Em maio, o STF equiparou os direitos de casais de pessoas do mesmo sexo ao de casais de heterossexuais. Com isso, casais gays passaram a poder firmar contratos de união estável em cartórios de todo país.
Fux disse que, certamente, uma reclamação a respeito da decisão do juiz chegará ao STF. O Supremo, então, deve reverter a sentença e manter os direitos dos homossexuais. O ministro do STF disse ainda que a reclamação contra a decisão do juiz ficará registrada no seu histórico funcional. Será também encaminhada aos órgãos disciplinares do Judiciário.
“As reclamações sempre trazem um resíduo funcional”, afirmou ele. “Sempre se encaminha aos órgãos disciplinares para que a autonomia [de um juiz] não prejudique o povo.”
O ministro Gilmar Mendes, ex-presidente do STF, confirmou que a decisão do juiz de Goiânia deve ser anulada.
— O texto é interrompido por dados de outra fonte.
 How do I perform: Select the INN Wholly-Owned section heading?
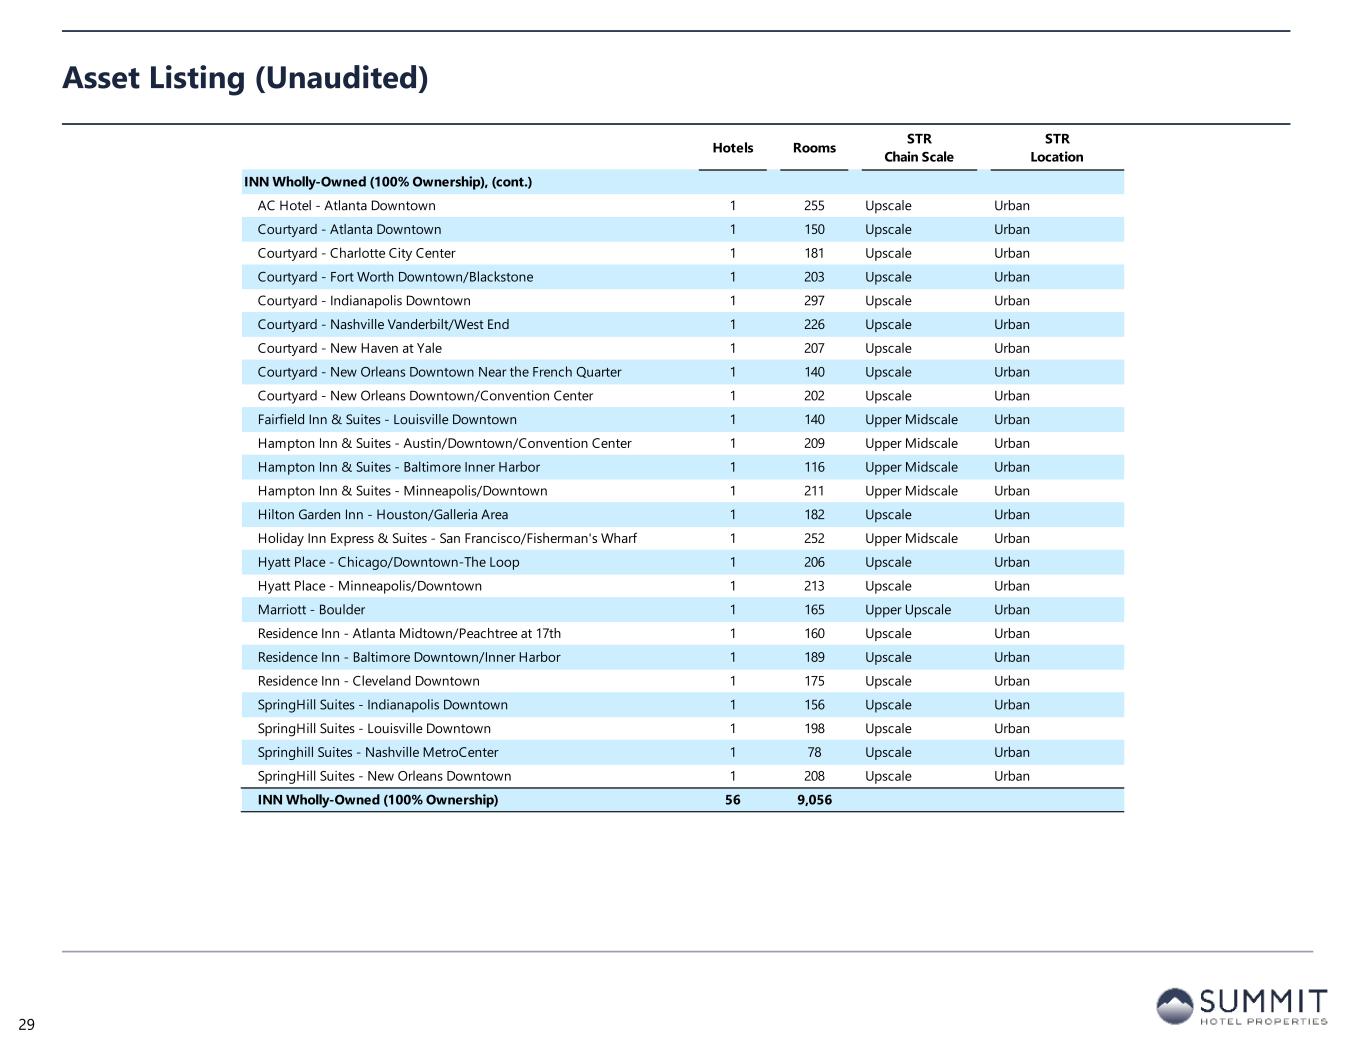click(388, 182)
Disse também que não acredita que a decisão do STF seja revertida. “Acredito que não há nenhuma justificativa para temor”, disse ele, que também participou do debate em São Paulo.
Mendes não descartou, porém, a possibilidade de outros juízes do país questionarem a decisão do STF sobre os direitos de casais gays, mesmo sendo o Supremo a instância máxima da Justiça. “Sempre deverá surgir uma peculiaridade", disse.